The third and final keynote at the PASS Summit, and this morning I’ve been given a space on the official blogger table at the keynote! Actually this just means I’ve got a table to rest my laptop on and access to a power strip, but it’s an honour nonetheless.
There are several things that I saw yesterday that are worth mentioning. Probably the most interesting session was from Cathy Dumas about Tabular: among other things she demoed a DAX Editor plugin for BIDS SQL Server Data Tools that is going to make everyone’s life soooo much easier; it will give us something like an MDX Script editor, intellisense, colour coding and so on. She has blogged about it here and I can’t wait for it to be made available. Also I came across the Data Explorer team site and blog; if you are interested in getting to play with it when it’s ready then you get your email address added to the invite list.

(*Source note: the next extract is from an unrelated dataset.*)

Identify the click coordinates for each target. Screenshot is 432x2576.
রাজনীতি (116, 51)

Anyway, back to the keynote and today it’s PASS Summit favourite Dr David DeWitt covering Big Data. It’s not a standard marketing session, more of a lecture, and all the better for it; DeWitt is a very talented speaker and more importantly takes a balanced approach to describing the SQL vs NoSQL debate. Interesting points to note:
- He thinks that the arrival of NoSQL is not a paradigm shift, in the way that the move from hierarchical databases to relational databases was. The assertion that SQL is not dead, not surprisingly, goes down well with this audience.

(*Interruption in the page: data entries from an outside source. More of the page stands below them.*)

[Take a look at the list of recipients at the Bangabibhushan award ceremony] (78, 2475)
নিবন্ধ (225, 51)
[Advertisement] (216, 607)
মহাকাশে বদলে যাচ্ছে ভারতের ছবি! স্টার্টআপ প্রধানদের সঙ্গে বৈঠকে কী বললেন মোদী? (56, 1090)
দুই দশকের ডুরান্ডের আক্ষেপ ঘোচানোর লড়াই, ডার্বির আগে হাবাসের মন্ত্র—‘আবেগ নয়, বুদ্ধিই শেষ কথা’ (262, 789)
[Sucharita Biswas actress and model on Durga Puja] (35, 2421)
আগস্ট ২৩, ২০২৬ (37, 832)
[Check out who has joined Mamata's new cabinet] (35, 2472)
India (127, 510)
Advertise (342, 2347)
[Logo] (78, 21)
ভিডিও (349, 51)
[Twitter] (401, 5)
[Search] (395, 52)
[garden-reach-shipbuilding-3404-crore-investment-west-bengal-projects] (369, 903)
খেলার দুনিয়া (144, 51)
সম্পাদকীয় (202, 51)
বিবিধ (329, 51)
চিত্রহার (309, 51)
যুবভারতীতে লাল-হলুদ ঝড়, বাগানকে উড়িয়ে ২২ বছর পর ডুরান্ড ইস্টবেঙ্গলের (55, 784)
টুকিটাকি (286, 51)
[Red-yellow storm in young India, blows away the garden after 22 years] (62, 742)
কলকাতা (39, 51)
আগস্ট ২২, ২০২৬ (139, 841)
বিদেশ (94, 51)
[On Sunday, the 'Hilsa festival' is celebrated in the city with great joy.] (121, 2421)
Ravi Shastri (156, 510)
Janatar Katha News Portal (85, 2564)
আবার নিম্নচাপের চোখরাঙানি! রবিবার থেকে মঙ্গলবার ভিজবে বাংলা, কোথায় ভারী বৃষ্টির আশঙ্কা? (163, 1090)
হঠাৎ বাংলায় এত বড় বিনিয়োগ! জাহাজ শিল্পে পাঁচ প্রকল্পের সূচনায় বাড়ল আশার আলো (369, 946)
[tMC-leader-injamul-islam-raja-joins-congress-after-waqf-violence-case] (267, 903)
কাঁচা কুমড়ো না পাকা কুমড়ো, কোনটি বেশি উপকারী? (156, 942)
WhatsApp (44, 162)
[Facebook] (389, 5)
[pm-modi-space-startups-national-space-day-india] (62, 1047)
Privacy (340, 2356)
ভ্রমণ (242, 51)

- Hadoop. I’m not even going to try to summarise this section of the talk but it is an excellent introduction to how it works, and if you’re even vaguely interested in Hadoop (which you should be given Thursday’s announcements) then you need to watch this – I believe will be available to view on demand somewhere (the slide deck is here). It is, honestly, the best explanation of all this I’ve ever seen and there are several thousand people here in this room who agree with me…

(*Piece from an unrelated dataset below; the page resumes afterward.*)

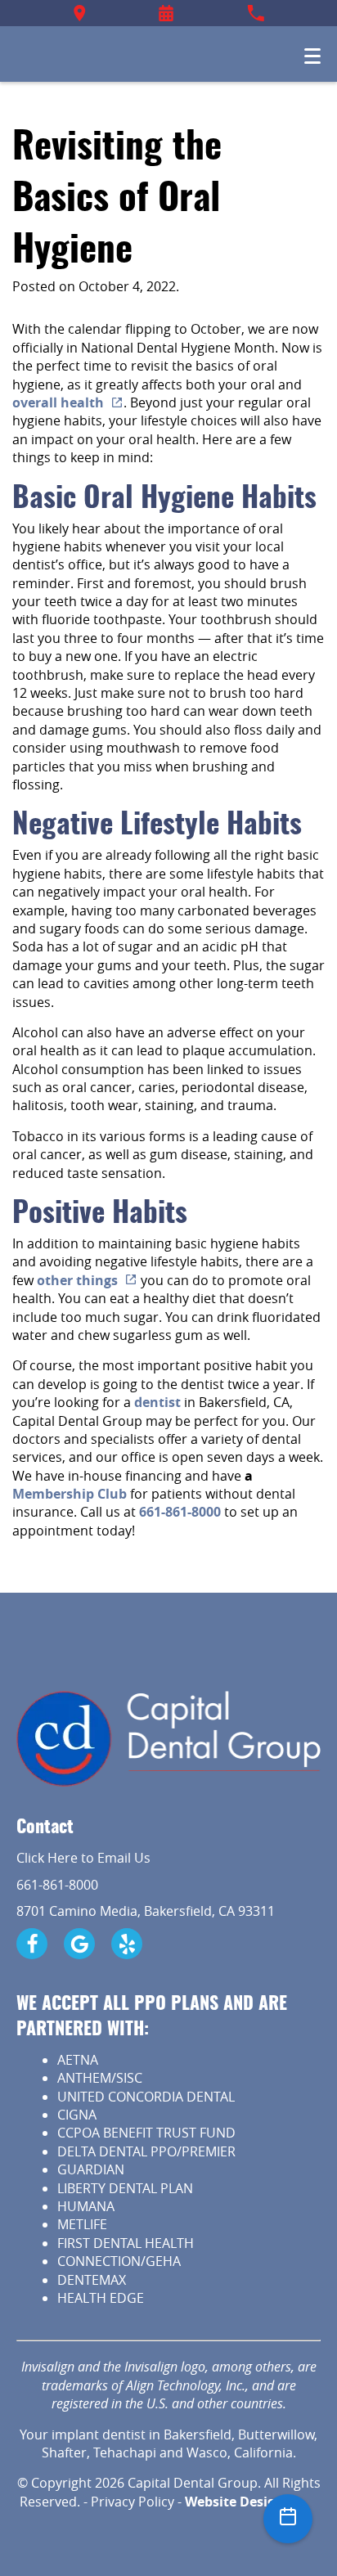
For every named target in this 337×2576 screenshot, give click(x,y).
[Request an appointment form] (166, 13)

- He does a comparison of Hive vs Parallel Data Warehouse v.next on the same queries, same data and same hardware, and shows that PDW can outperform Hive by up to 10x. This demonstrates that a parallel database still has advantages over a NoSQL approach as far as performance goes in many cases, although of course each has its own strengths and weaknesses and performance isn’t the only consideration.
This was not only an enthralling and educational talk, but it was also great marketing from Microsoft’s point of view. You can announce Hadoop for Windows to a room full of SQL Server types and however many whizzy demos you do, and however much woo-hooing goes on, if we don’t really understand the technology we’ll go back to our day jobs and ignore it. On the other hand, teach us what the technology actually does and you’ll get us interested enough to try it out for ourselves and maybe even use it on a project.
Finally, if you’re at the Summit today come and find me at the Birds of a Feather lunch on the SSAS Performance Tuning table, or later on the BI Expert Pod this afternoon.